[SUPPLIED RECORDS]
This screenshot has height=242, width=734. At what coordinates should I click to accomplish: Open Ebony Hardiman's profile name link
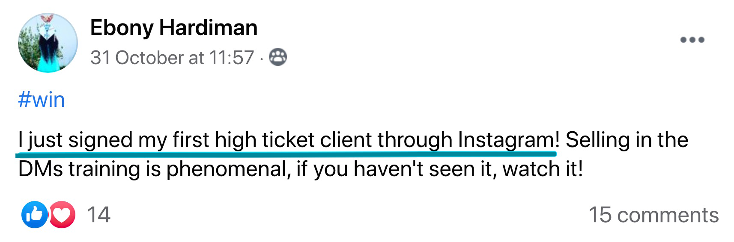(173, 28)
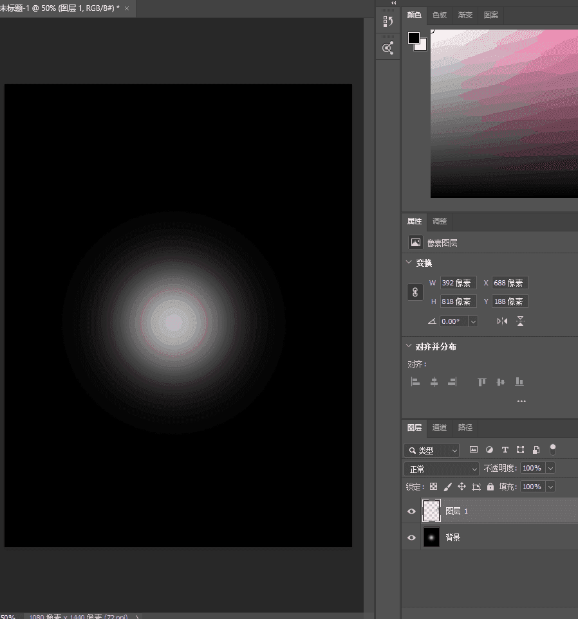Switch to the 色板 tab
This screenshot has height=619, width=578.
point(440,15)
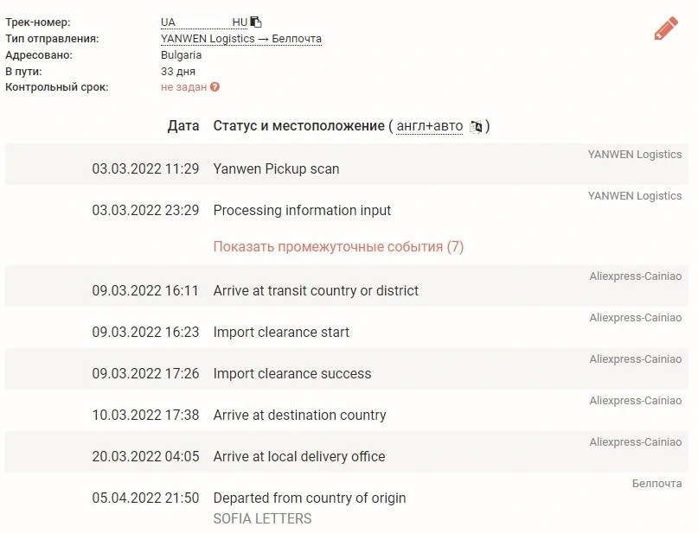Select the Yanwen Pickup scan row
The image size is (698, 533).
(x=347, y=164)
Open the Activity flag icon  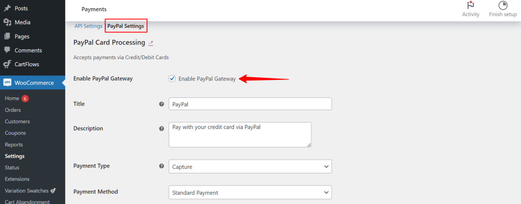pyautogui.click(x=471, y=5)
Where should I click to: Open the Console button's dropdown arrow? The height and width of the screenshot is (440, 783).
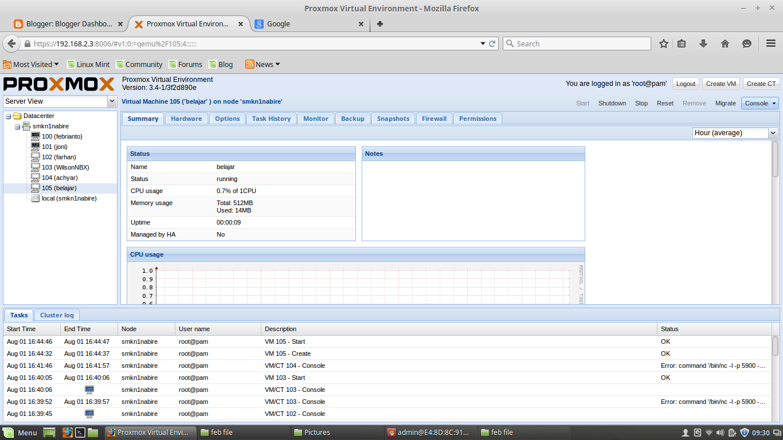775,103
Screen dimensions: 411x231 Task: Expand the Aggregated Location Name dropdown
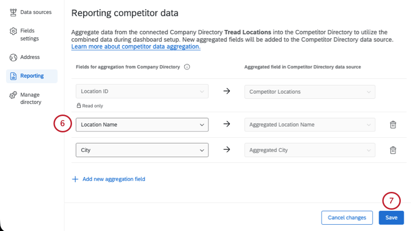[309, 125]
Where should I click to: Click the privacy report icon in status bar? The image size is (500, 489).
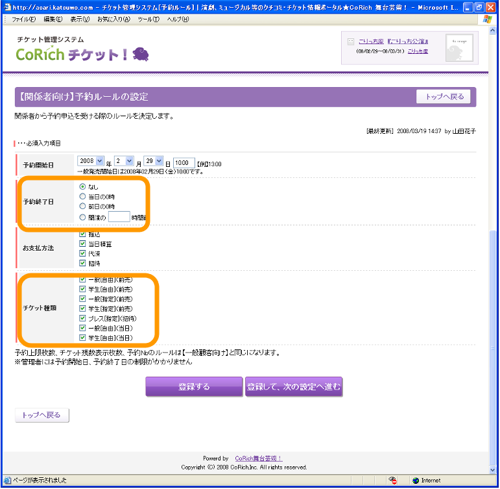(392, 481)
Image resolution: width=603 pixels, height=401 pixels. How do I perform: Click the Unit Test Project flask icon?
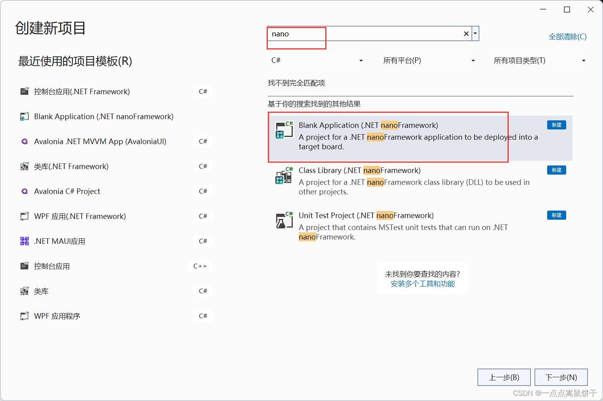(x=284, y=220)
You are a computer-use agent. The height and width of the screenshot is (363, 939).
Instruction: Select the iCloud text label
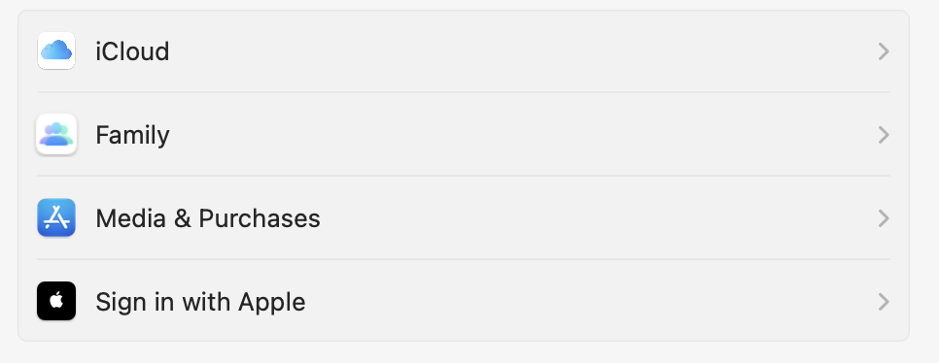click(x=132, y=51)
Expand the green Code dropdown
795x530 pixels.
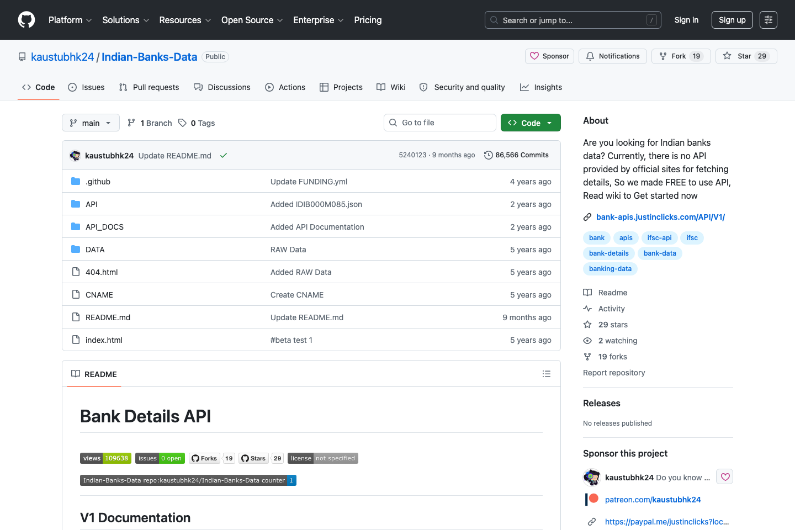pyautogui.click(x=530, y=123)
[/SUPPLIED RECORDS]
[SUPPLIED RECORDS]
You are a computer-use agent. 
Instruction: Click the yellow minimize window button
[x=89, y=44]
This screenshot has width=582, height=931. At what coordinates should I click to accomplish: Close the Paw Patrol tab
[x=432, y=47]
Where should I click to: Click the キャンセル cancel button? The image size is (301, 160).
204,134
[/SUPPLIED RECORDS]
TASK PROMPT: Within the material, find all lines that hold the word "agent" and show them.

PROBLEM SOLUTION:
You are a computer-use agent. The height and width of the screenshot is (363, 939).
You are a computer-use agent. 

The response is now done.